Other effects of the Kansas tax cuts, which were meant to spur entrepreneurship, are well-documented.

While state officials anticipated that the reductions would create a shortfall in the state budget, tax revenues have been consistently below even those expectations. Standard &Poor’s and Moody’s Investors Service have signaled that they could reduce Kansas’s credit rating, indicating there is a chance the state cannot pay its bills.

The shortfalls have forced Republican Gov. Sam Brownback and lawmakers to make additional adjustments. The state canceled the initial reduction in sales taxes, then increased them again, while delaying additional scheduled reductions in the income tax.

On the whole, Brownback’s policies modestly increased taxes for the poor and working class, who pay more in sales taxes than income taxes, while reducing taxes drastically for the rich.

The poorest 20 percent of households — those making less than $23,000 a year — are paying about $200 more, on average, according to an analysis by the Institute on Taxation and Economic Policy in Washington. For the middle class, the changes have been a wash, with less-affluent households paying somewhat more and more-affluent households giving up a little less.

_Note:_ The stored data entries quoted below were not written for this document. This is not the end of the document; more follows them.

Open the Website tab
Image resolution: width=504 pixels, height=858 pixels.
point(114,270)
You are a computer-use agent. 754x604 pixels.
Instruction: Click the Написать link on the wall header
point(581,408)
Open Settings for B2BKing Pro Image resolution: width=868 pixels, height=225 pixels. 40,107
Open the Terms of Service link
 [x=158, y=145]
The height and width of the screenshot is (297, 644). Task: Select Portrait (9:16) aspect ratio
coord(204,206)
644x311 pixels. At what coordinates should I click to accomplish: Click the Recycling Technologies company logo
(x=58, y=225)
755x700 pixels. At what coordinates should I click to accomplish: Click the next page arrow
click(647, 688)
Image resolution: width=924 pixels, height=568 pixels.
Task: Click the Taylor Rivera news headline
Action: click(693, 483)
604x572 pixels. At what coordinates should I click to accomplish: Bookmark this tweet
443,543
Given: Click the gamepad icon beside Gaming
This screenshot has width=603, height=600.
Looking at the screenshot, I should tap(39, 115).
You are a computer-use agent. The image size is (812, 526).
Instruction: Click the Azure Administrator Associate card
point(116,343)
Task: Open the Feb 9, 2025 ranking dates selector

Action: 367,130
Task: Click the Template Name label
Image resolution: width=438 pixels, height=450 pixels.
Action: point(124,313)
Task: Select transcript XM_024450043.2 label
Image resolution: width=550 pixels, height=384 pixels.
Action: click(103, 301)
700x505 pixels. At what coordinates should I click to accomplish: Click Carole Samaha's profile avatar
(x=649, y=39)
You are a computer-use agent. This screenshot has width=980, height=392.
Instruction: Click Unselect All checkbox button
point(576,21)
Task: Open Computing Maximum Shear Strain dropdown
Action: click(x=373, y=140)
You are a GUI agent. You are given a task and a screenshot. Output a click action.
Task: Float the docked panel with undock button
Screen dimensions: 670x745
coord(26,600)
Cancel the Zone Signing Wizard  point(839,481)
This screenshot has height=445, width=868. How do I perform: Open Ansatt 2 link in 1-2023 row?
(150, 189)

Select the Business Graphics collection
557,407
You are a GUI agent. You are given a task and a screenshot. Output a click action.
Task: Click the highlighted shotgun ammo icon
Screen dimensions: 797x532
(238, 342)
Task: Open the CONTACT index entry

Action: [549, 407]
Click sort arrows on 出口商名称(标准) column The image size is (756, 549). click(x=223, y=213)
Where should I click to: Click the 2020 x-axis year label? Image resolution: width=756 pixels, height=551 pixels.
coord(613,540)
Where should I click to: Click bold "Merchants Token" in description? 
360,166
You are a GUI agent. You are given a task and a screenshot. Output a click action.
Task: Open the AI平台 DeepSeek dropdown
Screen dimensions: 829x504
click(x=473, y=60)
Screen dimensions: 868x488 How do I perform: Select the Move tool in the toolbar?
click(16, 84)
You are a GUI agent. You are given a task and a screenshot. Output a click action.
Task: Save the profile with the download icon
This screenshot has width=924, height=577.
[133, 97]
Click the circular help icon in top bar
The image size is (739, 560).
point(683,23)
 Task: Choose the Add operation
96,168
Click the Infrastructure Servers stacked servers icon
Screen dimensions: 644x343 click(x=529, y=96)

Meanwhile, the wealthiest 1 percent of households, those making at least $493,000 a year, are saving an average of $25,000.

Kansas’s gross domestic product is still less than it was at the end of 2011, said Menzie Chinn, an economist at the University of Wisconsin, who has been following Kansas’s economy. Meanwhile, the economy in the rest of the country continues to expand.

“It’s remarkable,” Chinn said.

It is perhaps less remarkable — or surprising — that California has powered along. The recovery nationwide has favored massive metropolitan areas stocked with high-skilled workers, which is to say places such as Los Angeles, San Jose and San Francisco. The damage from California’s deep housing crash has slowly healed in places such as the Central Valley.

Still, the noncoastal regions of California lag far behind Silicon Valley and Los Angeles in their job and growth recoveries. The state’s median income remains below pre-recession levels after adjustment for inflation, although it still beats the national average.

Few, if any, economists would say today that the recovery has been sufficient for all Californians. But almost no one can say that raising taxes on the rich killed that recovery. Or that given a choice between the two states’ economic performances over the past few years, you’d rather be Kansas.